[Opening Provided records section]

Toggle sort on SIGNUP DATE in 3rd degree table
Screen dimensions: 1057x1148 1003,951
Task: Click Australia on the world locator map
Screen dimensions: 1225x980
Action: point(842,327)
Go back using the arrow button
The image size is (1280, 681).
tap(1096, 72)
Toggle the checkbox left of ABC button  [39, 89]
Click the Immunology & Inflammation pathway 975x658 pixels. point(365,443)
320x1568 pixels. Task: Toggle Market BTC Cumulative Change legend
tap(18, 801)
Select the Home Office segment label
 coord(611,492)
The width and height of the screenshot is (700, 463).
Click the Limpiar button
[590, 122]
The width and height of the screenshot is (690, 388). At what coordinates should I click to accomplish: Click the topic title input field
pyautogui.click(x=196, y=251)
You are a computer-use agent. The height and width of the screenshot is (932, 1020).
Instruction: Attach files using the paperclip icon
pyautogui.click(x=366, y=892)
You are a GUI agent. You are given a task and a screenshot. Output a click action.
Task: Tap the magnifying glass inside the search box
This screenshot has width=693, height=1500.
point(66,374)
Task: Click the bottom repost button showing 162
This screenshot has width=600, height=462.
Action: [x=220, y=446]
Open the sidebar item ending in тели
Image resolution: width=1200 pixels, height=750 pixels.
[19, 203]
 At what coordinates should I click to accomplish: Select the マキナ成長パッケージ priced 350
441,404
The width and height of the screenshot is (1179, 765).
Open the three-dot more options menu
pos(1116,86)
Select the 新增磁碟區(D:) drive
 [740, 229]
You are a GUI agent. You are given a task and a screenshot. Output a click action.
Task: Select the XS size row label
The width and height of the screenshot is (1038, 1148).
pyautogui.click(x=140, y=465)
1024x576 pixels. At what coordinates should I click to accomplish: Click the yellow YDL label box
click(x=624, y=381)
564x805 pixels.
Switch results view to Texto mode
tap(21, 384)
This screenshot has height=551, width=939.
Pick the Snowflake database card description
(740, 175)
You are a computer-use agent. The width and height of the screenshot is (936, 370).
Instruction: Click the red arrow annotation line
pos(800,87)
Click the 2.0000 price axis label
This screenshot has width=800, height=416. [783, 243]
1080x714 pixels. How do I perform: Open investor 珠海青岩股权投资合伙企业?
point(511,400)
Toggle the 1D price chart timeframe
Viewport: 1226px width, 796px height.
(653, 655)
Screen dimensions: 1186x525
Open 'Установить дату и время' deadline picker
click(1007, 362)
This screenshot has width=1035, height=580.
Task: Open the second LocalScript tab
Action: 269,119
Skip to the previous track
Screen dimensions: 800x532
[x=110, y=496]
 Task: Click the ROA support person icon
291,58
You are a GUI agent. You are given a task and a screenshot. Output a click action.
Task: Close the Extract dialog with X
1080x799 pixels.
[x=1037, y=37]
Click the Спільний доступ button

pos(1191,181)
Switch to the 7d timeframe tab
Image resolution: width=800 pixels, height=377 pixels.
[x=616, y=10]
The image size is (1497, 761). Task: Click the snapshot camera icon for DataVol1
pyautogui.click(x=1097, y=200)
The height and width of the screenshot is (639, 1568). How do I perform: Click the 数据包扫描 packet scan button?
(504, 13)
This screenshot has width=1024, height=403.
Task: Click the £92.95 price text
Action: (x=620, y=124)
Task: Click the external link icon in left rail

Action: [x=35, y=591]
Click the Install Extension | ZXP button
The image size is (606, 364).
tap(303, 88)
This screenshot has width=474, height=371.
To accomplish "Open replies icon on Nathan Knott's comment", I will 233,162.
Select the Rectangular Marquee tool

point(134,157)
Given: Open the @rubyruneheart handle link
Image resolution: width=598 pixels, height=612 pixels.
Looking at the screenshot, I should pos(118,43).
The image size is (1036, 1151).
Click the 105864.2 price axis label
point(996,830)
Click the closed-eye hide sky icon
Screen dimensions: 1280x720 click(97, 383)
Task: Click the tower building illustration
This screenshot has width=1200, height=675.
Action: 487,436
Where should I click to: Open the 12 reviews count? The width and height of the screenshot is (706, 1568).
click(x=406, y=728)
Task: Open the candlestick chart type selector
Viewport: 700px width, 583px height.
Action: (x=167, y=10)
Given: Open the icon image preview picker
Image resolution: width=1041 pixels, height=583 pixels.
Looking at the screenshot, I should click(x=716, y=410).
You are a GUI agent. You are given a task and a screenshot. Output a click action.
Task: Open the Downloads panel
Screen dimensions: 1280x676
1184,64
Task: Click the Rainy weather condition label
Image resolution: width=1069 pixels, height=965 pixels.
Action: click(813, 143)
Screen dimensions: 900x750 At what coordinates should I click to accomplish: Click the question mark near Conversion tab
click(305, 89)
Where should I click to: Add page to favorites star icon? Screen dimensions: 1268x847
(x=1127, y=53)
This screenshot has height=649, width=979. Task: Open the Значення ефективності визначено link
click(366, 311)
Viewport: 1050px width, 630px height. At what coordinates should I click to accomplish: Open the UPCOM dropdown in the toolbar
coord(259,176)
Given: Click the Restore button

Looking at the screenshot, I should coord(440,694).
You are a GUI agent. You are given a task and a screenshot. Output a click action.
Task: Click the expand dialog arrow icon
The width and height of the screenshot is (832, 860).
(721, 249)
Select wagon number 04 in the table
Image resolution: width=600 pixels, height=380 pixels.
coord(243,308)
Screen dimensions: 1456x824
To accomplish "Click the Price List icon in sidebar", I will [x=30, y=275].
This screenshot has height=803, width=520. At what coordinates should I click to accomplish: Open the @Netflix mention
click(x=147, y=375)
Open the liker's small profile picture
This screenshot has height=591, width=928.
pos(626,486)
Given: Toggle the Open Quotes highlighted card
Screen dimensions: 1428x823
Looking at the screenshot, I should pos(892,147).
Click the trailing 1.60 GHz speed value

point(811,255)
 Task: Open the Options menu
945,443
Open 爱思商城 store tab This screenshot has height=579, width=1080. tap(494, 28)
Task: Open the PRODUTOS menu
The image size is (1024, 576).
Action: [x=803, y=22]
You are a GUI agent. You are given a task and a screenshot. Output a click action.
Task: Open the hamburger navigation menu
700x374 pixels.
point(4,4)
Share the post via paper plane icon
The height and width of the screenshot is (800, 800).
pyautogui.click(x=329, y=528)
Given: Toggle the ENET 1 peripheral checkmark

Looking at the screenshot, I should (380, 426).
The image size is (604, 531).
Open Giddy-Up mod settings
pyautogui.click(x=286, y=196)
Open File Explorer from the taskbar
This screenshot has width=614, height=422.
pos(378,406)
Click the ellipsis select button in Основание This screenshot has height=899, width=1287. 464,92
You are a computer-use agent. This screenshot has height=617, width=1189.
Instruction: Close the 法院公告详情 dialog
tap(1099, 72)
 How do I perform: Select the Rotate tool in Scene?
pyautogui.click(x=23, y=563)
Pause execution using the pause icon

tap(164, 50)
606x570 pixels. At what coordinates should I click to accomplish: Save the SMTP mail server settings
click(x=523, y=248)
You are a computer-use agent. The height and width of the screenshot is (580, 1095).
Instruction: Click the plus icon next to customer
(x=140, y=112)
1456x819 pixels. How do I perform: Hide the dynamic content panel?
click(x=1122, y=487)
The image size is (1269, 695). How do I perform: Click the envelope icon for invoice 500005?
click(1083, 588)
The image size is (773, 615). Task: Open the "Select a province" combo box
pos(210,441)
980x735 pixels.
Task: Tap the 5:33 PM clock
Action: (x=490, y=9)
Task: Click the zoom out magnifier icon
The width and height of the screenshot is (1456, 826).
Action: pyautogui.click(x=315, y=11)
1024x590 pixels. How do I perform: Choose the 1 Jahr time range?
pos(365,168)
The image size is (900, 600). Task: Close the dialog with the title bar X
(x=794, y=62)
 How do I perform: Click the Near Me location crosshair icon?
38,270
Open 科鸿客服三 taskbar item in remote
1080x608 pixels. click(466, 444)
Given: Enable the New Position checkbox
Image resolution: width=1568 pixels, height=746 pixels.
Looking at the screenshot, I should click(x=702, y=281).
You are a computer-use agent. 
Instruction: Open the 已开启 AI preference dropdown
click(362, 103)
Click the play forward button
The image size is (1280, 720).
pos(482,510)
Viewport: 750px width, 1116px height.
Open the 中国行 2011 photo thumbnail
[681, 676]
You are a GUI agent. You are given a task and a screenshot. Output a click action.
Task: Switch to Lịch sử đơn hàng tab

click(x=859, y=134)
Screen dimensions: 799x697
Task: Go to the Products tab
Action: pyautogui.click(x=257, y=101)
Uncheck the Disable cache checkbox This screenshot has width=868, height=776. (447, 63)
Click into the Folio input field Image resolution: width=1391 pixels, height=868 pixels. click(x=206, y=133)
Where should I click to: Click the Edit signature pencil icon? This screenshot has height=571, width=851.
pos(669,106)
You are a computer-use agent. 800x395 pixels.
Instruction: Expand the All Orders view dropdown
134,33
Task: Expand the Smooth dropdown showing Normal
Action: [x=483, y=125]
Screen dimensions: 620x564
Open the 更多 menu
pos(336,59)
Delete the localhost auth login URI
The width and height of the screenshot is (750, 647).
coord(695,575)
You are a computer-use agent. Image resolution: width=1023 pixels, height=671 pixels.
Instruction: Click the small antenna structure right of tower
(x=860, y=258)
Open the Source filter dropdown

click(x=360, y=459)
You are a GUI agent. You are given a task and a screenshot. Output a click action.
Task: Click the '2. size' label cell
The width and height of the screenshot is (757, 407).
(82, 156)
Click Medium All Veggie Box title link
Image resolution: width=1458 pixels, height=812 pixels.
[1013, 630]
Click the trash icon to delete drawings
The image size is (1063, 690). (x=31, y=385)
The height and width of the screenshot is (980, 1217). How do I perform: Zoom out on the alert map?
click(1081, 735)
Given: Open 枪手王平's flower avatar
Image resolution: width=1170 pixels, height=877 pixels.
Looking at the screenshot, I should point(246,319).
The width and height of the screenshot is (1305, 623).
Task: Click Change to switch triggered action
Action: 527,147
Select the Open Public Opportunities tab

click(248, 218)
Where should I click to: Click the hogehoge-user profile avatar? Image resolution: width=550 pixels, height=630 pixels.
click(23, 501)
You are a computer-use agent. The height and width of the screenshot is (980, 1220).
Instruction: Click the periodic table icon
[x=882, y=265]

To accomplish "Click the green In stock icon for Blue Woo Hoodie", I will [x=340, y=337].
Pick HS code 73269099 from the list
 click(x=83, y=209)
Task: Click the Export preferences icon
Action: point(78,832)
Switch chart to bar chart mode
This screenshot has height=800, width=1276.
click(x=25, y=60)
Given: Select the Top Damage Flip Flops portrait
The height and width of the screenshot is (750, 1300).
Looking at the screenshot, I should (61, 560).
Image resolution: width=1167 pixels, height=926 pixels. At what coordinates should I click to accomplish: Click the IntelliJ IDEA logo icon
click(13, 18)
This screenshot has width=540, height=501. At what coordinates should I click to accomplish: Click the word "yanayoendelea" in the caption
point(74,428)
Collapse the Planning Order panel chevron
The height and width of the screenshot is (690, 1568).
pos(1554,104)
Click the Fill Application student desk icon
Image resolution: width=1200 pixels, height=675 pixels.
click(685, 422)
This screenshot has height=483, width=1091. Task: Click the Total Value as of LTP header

[Closing Provided records section]

The required output is the exact run of lines from the beginning of the listing above to the line that contains "Toggle the checkbox", inclusive of both.

→ Your solution:
Toggle sort on SIGNUP DATE in 3rd degree table
Screen dimensions: 1057x1148 1003,951
Task: Click Australia on the world locator map
Screen dimensions: 1225x980
Action: point(842,327)
Go back using the arrow button
The image size is (1280, 681).
tap(1096, 72)
Toggle the checkbox left of ABC button  [39, 89]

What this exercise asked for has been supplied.